He got hacked (again) days after saying nobody ever gets hacked.
Trump's campaign website was briefly defaced by hackers today claiming to have "evidence that completely discredits mr trump as a president," and offering to release—or conceal—that evidence based on Bitcoin donations paid to their account. (It's not clear why the hackers thought there was a seller's market for evidence discrediting Trump.)
There aren't really any security implications to this kind of web-vandalism, but it comes days after Trump jeered a reporter who (falsely) claimed to have been hacked after an embarrassing Twitter message came to light. "Nobody gets hacked," he said, unless someone with a "197 IQ" was involved.
That's not true, and Trump's failure to understand that does have national security implications. Fake messages (or genuine ones) Trump's Twitter feed could literally start wars or crash economies. His Twitter account has been breached four times that we know of, including one incident that was reported just last week. In at least two of those cases, it wasn't so much "hacking" as guessing simple passwords like "yourefired" (his reality TV host catchphrase) and "maga2020!"

Material supplied |
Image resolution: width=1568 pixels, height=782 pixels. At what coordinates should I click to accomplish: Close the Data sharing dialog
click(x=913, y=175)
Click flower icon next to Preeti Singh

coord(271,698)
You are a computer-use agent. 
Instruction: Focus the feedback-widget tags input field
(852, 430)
--
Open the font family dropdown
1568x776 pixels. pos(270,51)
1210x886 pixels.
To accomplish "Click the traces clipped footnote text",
...
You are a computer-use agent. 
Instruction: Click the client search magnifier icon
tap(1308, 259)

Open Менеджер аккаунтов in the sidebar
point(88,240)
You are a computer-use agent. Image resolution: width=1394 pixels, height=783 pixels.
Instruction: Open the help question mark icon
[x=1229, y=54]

What to work on |
A – Transcribe the hacking article from "Trump's campaign website" to "evidence discrediting Trump.)".
B – Based on the hacking article, state whether each statement agrees with it. Answer yes or no, and quote the words that decide each one. (i) The hackers offered to release or conceal their evidence depending on Bitcoin donations. (ii) Trump's Twitter account is known to have been breached three times. (iii) One of the guessed passwords was "maga2020!".

Set of answers |
A –
Trump's campaign website was briefly defaced by hackers today claiming to have "evidence that completely discredits mr trump as a president," and offering to release—or conceal—that evidence based on Bitcoin donations paid to their account. (It's not clear why the hackers thought there was a seller's market for evidence discrediting Trump.)

B –
(i) Yes: "offering to release—or conceal—that evidence based on Bitcoin donations paid to their account."
(ii) No: "His Twitter account has been breached four times that we know of."
(iii) Yes: "guessing simple passwords like "yourefired" (his reality TV host catchphrase) and "maga2020!""